Reflection on Columbus in Chains
As I understand the story tells of a young girl name Annie who is the prefect on her class, but it's also proud of her heritage. Their teacher is explaining them the history of the West Indies. She feels recented with some of the girls beacuse they are the daughters of the men who brought his people as slaves. Knowing all the lesson she proceeds the next reading where she discovers about when Christopher Columbus was arrested. How he was chain and send to court in Spain and she finds happy about it. When her teacher finds out she is upset that Annie is enjoying the punishment imposed to the man they own to have find these lands. When she got back home she was trick into eating a product that she would not eat for the simple fact that came from another country and so the story ends.
miércoles, 11 de febrero de 2009
Reflection of Use of Force
It is a fact that sometimes we must respond with force in the lack of judgment. The use of force by the doctor it was necessary to make the girl realize the crucial it was thet she could be inyected. By she keep moving like she keep doing could cause him to inyect her in a vital spot or that he inyected himself.

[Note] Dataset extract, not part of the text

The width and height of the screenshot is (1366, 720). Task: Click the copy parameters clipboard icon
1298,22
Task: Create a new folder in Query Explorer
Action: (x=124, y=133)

There are always some meassures that can be taken against someones own will. Like in the case of doctors who have to decide between a life and the other. They must let themselves guide by their knowledge and not their emotions. So it's really hard to distinguish because violence can be a manifestation of agressive emotions or total knowledge. Like everyone says, desperate times call for desperate meassures. We must face the facts that everyone on a time of their lifes have come to use force against. Finally, this happens primarily when we lack our own judgment.
miércoles, 4 de febrero de 2009
Reflection on "Everyday Use''
This story it's really interesting since it represents the way some siblings take a path away from the family. The story tells about a dreaming, hard working mother with two daughters Maggie and Dee. In the case of Dee (Wangero) it seemmed she always resented the way her family live. This led her into leaving her family in search of a better life. In that search she changed her name that constantly remind her the people who opress her. To me those people were his own family who didn't seemed to want to understand her. She was seem as someone else in the family. They seem to hold her back and not impulse her into discovering she copuld be more than they imagine. That in that time even a black woman could achieve her goals and be independent from the bond of family. So she use Even thou she returned to her roots as someone else she had not forgotten the emotions she feel for her mother and little sister. Otherwise she had not comeback to try and prove them she was right and to persuade Maggie to follow her steps and not her mother's or the rest of the family.